* **TRY IT**
Please output the line containing "Viewport: 898px width, 613px" and all lines that follow it in the data below, exactly, with no pictures.
════
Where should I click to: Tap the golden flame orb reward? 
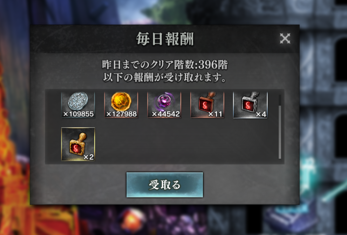[121, 105]
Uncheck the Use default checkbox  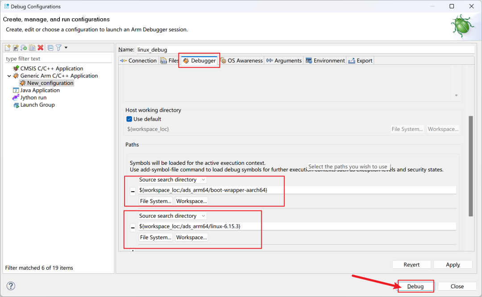click(x=129, y=119)
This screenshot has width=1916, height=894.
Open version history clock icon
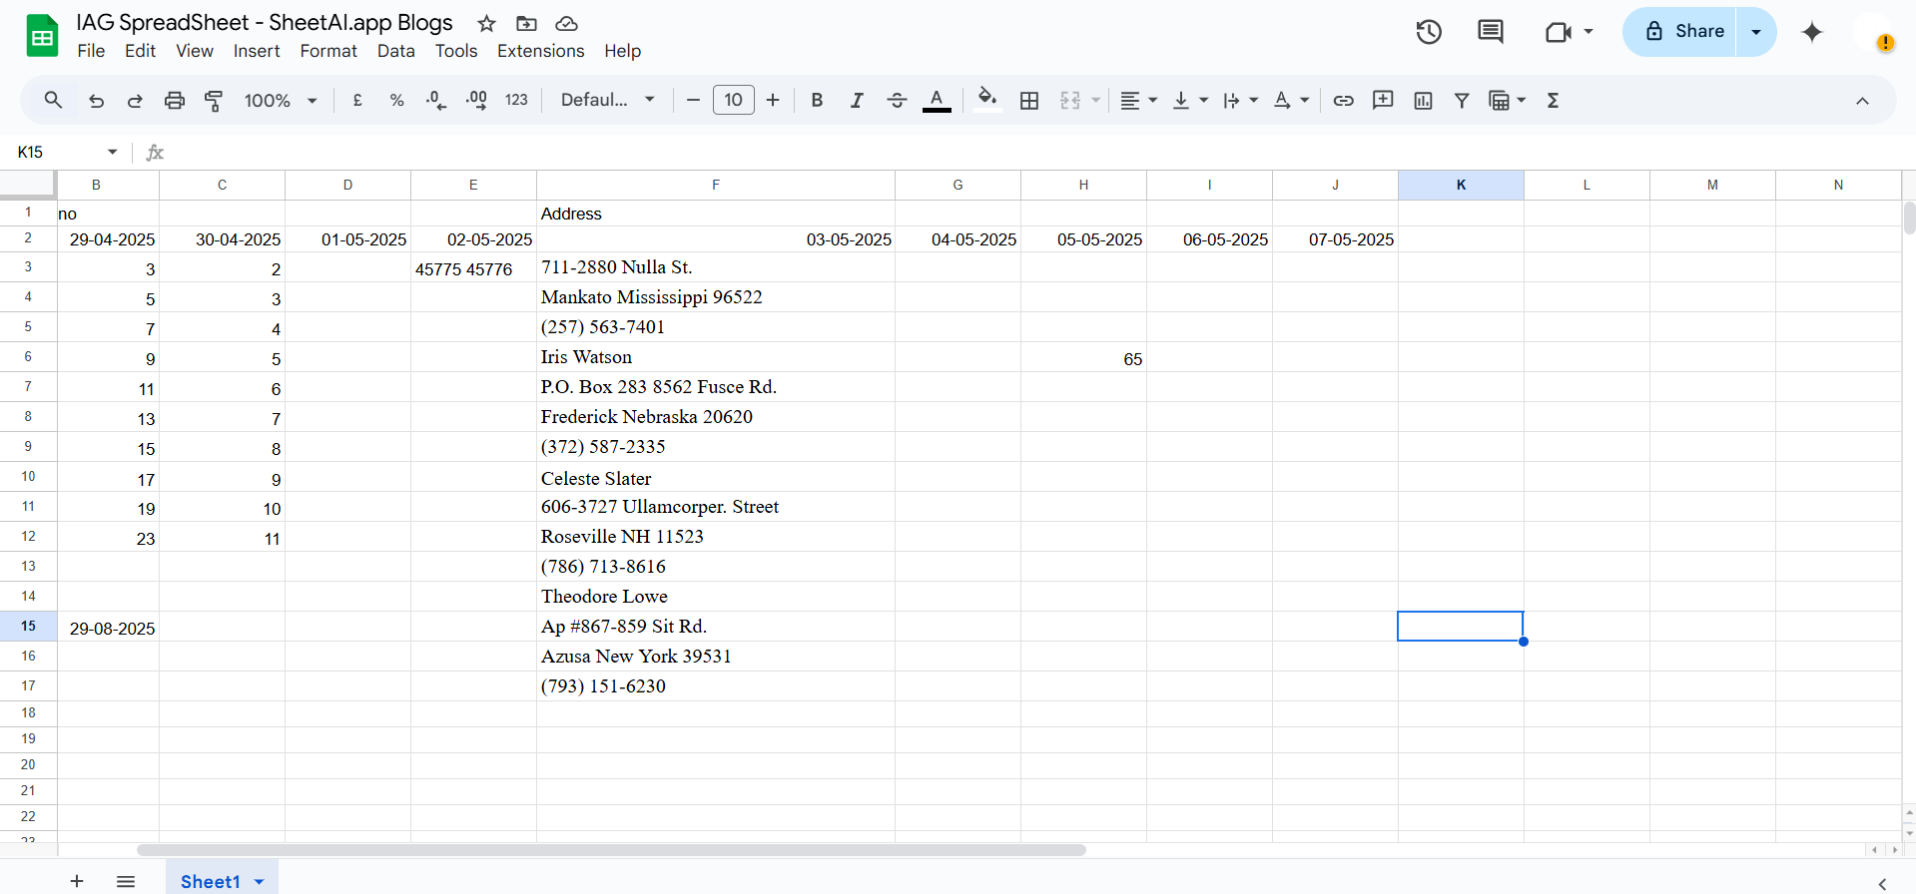1429,32
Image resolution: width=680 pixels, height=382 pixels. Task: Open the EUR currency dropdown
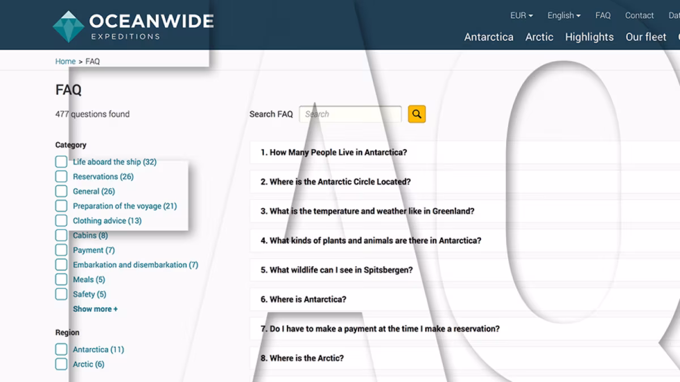521,16
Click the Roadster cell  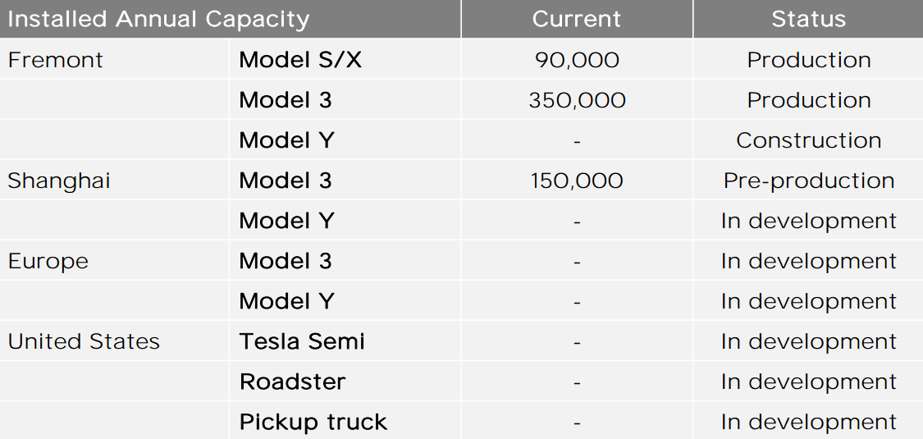click(x=292, y=382)
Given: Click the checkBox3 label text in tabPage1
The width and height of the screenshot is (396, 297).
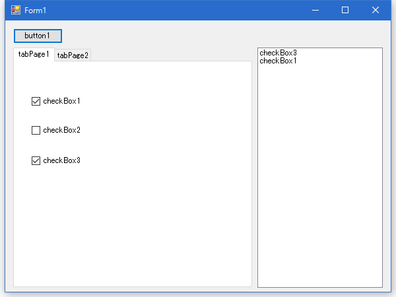Looking at the screenshot, I should coord(61,160).
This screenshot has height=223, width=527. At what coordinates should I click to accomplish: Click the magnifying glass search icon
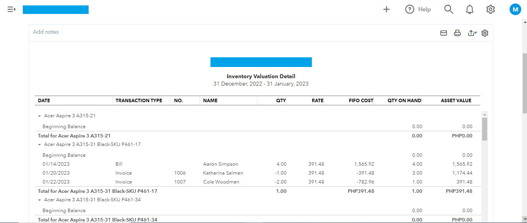[x=448, y=9]
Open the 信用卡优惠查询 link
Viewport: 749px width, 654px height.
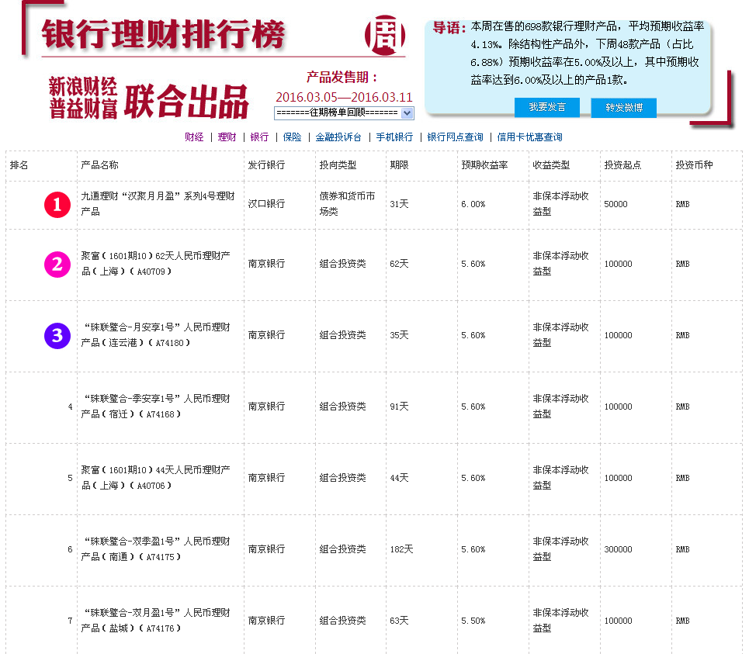[529, 137]
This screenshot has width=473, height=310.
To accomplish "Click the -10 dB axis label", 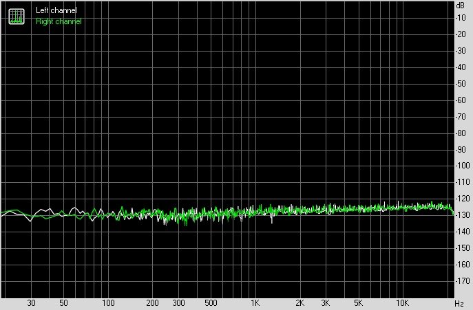I will pos(462,17).
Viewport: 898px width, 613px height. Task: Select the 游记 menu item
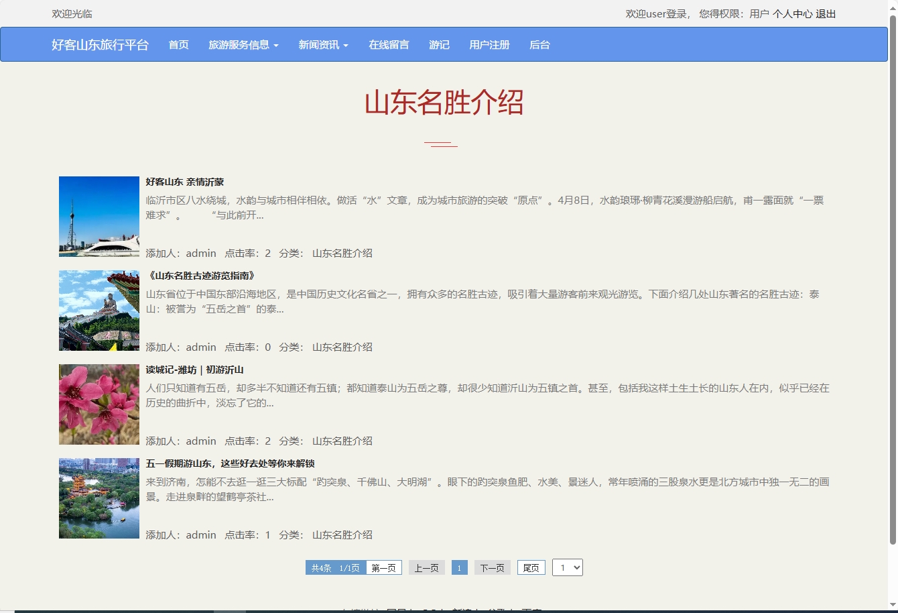coord(439,44)
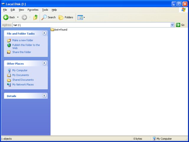
Task: Collapse the Other Places panel
Action: point(44,63)
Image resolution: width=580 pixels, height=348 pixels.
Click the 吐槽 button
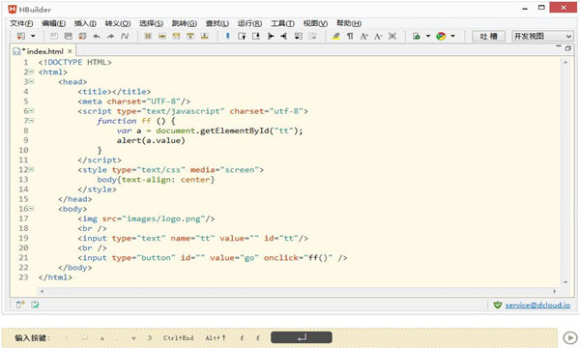coord(488,36)
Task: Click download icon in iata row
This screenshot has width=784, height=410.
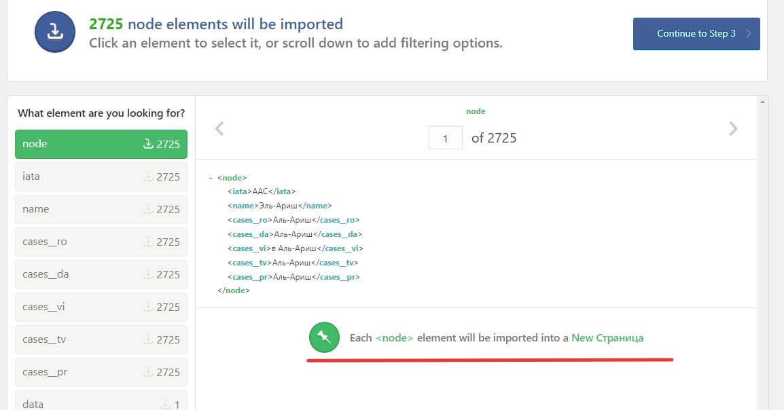Action: click(148, 176)
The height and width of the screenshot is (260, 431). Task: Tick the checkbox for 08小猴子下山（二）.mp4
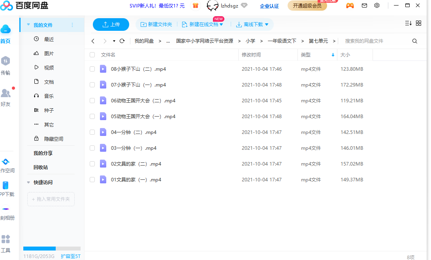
════
* **ANSWER FOR THIS EXERCISE**
Viewport: 898px width, 613px height. Task: Select the 游记 menu item
coord(439,44)
Task: Collapse the Other Places panel
Action: point(44,63)
Image resolution: width=580 pixels, height=348 pixels.
Click the 吐槽 button
coord(488,36)
Task: Click download icon in iata row
This screenshot has width=784, height=410.
Action: click(148, 176)
The height and width of the screenshot is (260, 431). Task: Tick the checkbox for 08小猴子下山（二）.mp4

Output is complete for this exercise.